*** Opening Data ***
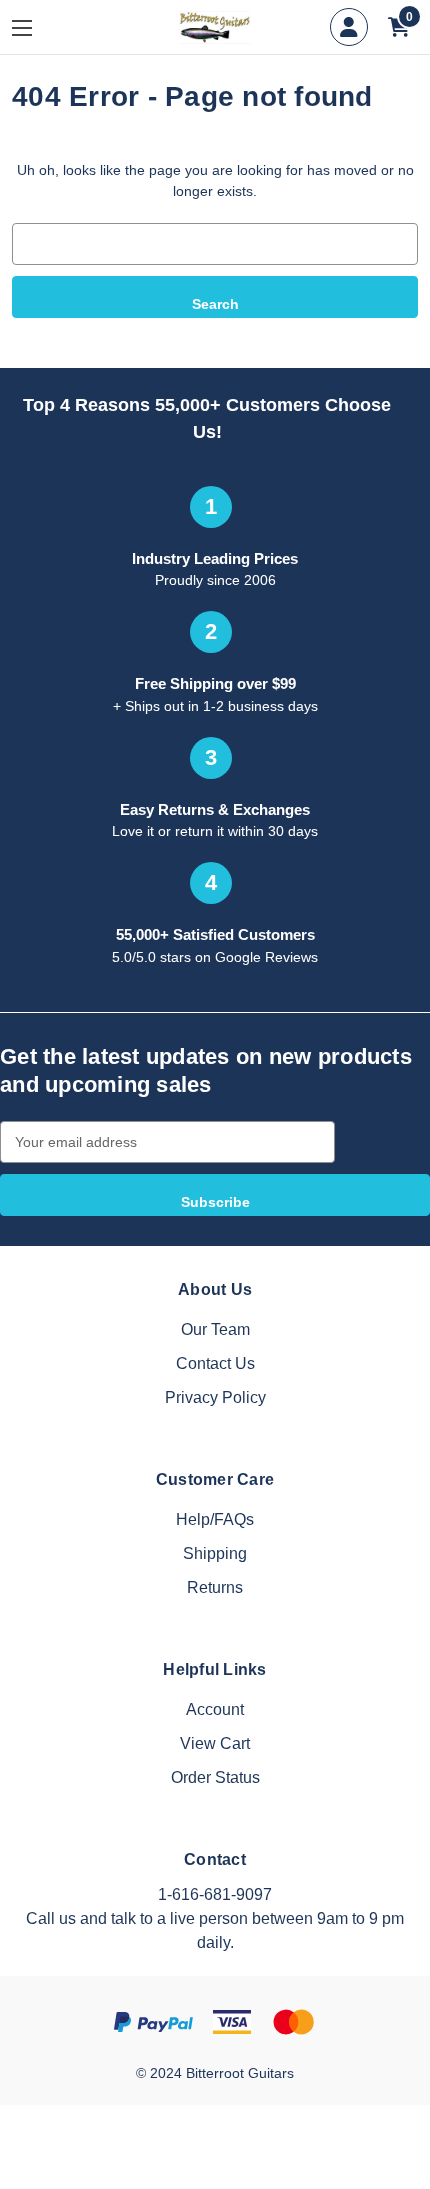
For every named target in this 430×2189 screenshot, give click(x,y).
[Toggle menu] (37, 27)
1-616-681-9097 (215, 1894)
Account (215, 1709)
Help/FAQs (215, 1519)
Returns (215, 1587)
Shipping (215, 1553)
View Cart (215, 1743)
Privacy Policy (215, 1397)
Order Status (215, 1777)
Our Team (215, 1329)
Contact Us (215, 1363)
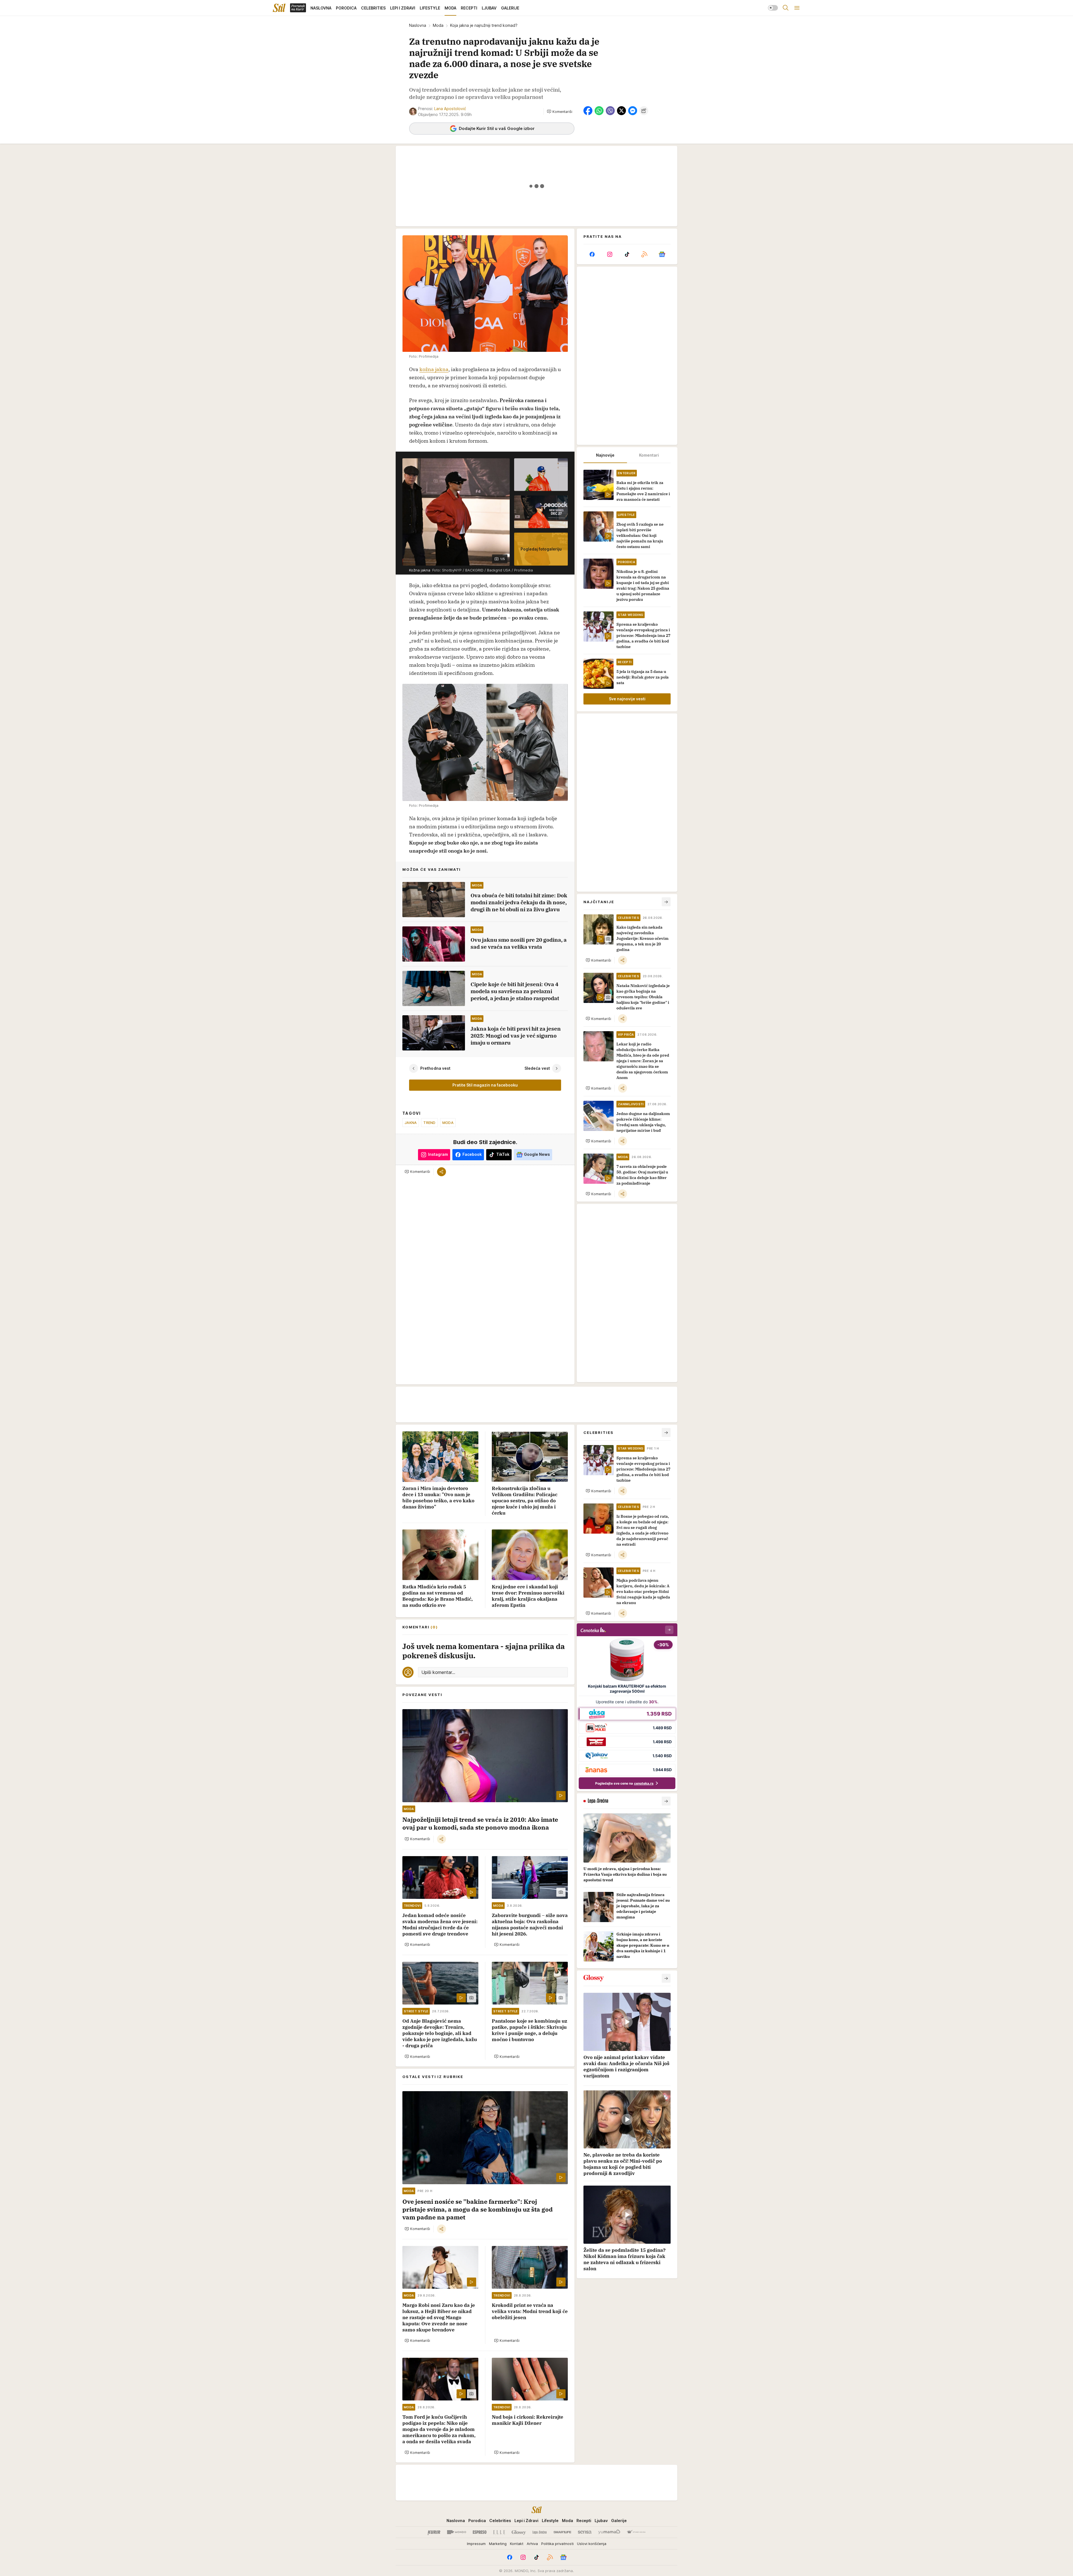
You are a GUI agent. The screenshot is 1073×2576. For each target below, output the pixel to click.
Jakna (411, 1122)
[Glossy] (519, 2532)
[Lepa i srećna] (540, 2532)
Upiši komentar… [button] (438, 1672)
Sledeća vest (537, 1068)
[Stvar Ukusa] (636, 2532)
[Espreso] (479, 2532)
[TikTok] (627, 254)
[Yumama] (609, 2532)
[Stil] (279, 7)
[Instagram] (609, 254)
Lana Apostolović (450, 108)
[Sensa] (585, 2532)
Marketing (498, 2543)
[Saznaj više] (666, 1801)
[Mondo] (456, 2532)
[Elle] (499, 2532)
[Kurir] (434, 2532)
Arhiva (532, 2543)
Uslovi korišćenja (591, 2543)
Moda (438, 25)
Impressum (476, 2543)
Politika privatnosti (557, 2543)
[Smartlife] (562, 2532)
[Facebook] (592, 254)
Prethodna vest (435, 1068)
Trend (429, 1122)
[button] (560, 111)
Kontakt (516, 2543)
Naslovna (417, 25)
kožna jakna (433, 369)
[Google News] (662, 254)
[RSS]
*** Closing Data ***
• **Description of the task**
Start at the line containing "[Stvar Ukusa] (636, 2532)" and copy each line through the last one in the records, exactly and with nothing added.

• **Solution to the exercise**
[Stvar Ukusa] (636, 2532)
[Espreso] (479, 2532)
[TikTok] (627, 254)
[Yumama] (609, 2532)
[Stil] (279, 7)
[Instagram] (609, 254)
Lana Apostolović (450, 108)
[Sensa] (585, 2532)
Marketing (498, 2543)
[Saznaj više] (666, 1801)
[Mondo] (456, 2532)
[Elle] (499, 2532)
[Kurir] (434, 2532)
Arhiva (532, 2543)
Uslovi korišćenja (591, 2543)
Moda (438, 25)
Impressum (476, 2543)
Politika privatnosti (557, 2543)
[Smartlife] (562, 2532)
[Facebook] (592, 254)
Prethodna vest (435, 1068)
Trend (429, 1122)
[button] (560, 111)
Kontakt (516, 2543)
Naslovna (417, 25)
kožna jakna (433, 369)
[Google News] (662, 254)
[RSS]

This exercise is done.